Prüfungs-Wirrwarr bei der FHS St.Gallen

Stefanie Rohner, 14. März 2019, 15:29 Uhr
Studierende der FHS müssen eine Prüfung wegen eines Fehlers durch die FHS wiederholen.
© Urs Bucher/ Tagblatt
60 Minuten statt 120 – Studierende an der FHS St.Gallen müssen eine Physikprüfung wiederholen. Der FHS ist durch eine Verkettung unglücklicher Umstände ein grober Fehler unterlaufen. Die Studenten sind verärgert.

Rauchende Köpfe, volle Konzentration und das Abrufen jeglichen Wissens: So ging es den Studierenden an der Fachhochschule St.Gallen des Erstsemesters im Bachelorstudiengang Wirtschaftsingenieure, als sie die Physikprüfung abgelegt haben. Umso grösser ist nun der Frust, denn sie müssen die Prüfung wiederholen.

Der FHS ist dabei ein Fehler unterlaufen. Die Studierenden hatten für die Prüfung 60 Minuten Zeit. Doch eigentlich wäre die Prüfungsdauer auf 120 Minuten angelegt gewesen. «Es ist extrem frustrierend für uns. Die Voll- und Teilzeitstudierenden, welche die Prüfung abgelegt haben, müssten sich jetzt um andere Arbeiten kümmern, statt noch einmal für dieselbe Prüfung zu lernen», sagt ein Student, der sich bei FM1Today gemeldet hat. Die Studierenden überlegen nun, ob sie gegen den Entscheid der FHS Rekurs einlegen wollen. Sie haben eine E-Mail an den Präsidenten des Hochschulrates geschrieben, was allerdings aus der Sicht der FHS kein Rekurs ist.

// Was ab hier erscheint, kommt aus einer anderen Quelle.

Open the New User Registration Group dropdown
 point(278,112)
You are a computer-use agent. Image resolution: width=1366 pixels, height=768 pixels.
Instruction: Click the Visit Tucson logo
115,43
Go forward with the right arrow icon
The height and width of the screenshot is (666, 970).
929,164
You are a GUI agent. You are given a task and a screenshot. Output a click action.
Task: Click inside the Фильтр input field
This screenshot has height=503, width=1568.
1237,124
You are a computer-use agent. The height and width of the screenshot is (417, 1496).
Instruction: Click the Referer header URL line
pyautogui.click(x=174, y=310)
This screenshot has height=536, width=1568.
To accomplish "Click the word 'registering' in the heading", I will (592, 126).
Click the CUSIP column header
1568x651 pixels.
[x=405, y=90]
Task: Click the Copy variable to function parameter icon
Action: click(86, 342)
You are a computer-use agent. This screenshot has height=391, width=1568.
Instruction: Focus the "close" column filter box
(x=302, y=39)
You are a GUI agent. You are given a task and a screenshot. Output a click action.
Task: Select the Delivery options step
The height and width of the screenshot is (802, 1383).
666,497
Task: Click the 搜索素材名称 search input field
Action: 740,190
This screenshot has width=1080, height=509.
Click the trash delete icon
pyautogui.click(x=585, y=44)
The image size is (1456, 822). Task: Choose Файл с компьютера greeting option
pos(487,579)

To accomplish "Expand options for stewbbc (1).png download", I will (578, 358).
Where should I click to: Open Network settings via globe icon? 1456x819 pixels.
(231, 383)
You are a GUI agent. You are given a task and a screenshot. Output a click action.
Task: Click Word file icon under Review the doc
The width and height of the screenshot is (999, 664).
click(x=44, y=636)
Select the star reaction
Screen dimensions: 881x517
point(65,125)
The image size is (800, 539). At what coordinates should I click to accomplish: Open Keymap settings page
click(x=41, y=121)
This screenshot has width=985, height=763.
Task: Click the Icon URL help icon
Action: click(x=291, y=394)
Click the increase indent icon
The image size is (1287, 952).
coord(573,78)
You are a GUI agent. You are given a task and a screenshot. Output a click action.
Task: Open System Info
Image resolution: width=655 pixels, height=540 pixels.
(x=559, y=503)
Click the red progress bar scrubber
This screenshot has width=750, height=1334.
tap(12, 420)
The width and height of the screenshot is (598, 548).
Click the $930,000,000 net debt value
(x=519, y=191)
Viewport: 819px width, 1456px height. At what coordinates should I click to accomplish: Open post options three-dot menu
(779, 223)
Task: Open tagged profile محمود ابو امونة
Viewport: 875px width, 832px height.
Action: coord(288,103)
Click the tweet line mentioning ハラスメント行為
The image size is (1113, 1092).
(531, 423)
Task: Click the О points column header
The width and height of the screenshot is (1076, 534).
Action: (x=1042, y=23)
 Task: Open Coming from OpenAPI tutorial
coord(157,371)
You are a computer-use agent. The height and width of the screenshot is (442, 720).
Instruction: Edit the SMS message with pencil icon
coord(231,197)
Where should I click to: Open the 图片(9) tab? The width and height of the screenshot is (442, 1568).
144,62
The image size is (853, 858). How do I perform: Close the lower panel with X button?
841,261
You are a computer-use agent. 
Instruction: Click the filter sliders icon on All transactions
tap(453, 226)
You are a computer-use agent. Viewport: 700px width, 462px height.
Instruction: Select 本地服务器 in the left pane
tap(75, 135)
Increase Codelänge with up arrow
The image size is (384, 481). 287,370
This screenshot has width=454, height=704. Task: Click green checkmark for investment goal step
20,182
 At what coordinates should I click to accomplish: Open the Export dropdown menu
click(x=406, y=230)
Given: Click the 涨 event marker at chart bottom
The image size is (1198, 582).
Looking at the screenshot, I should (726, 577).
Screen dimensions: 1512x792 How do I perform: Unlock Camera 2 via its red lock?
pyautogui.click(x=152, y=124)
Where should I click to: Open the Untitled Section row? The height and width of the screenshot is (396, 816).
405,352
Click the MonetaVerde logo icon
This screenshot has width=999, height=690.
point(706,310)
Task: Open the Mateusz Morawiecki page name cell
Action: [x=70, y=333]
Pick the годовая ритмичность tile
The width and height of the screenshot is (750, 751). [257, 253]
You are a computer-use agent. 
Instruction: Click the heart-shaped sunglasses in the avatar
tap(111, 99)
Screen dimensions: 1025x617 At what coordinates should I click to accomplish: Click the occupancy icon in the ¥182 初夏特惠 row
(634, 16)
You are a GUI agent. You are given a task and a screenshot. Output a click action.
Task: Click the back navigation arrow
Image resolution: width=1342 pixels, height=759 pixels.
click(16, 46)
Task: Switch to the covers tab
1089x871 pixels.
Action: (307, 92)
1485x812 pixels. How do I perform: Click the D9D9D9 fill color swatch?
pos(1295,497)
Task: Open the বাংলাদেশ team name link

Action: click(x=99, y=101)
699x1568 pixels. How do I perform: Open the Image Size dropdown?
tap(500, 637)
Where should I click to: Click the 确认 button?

Dass es eine Nachprüfung geben muss, versteh viele Studierende nicht: «Alle hatten dieselben Voraussetzungen. Sogar jene, die nicht anwesend waren und die Prüfung zwei Wochen danach geschrieben haben, mussten nach 60 Minuten abgeben», sagt ein Studierender.

FHS räumt Fehler ein

Die FHS räumt den Fehler ein. «Das ist sehr unglücklich und ich habe volles Verständnis, dass sich die Studierenden über die aktuelle Situation ärgern», sagt Urs Sonderegger, Studiengangsleiter im Wirtschaftsingenieurwesen der FHS.

Sonderegger sagt, man sei bei der FHS ebenso unglücklich darüber, zumal der Aufwand auch für die Schule gross ist. Das Ganze war offenbar eine Verkettung unglücklicher Umstände. «Zum einen hat es einen Übertragungsfehler gegeben. Die Zeit in den Unterlagen für die Studierenden war nicht korrekt, weswegen sie nicht korrekt auf den Prüfungsbogen übertragen wurde», sagt Sonderegger. Bei der Nachkontrollen der FHS ist dies niemandem aufgefallen.

Prüfung findet sowieso statt

Die Studierenden kommen, gemäss Sonderegger, auf keinen Fall um eine Wiederholung der Prüfung herum. Sonderegger erklärt: «Der Umfang der Prüfung war auf das Doppelte der Zeit ausgelegt, weswegen sie annulliert wurde. Gäbe es keine Wiederholung, könnte jeder auf das Ergebnis Rekurs einlegen und dann wäre eine Wiederholung unausweichlich, da der Rekursentscheid dann wegen notwendiger Gleichbehandlung auf die ganze Klasse angewendet werden muss», sagt Sonderegger.

Die Studierenden können nun entscheiden, die Prüfung in zwei Wochen oder im Sommer nachzuholen. «Wir haben den Studierenden die Möglichkeit gegeben, die Nachprüfung in die ordentliche Prüfungszeit zu verlegen. Sie dürfen nun entscheiden, wann sie die Nachprüfung absolvieren möchten», so Sonderegger.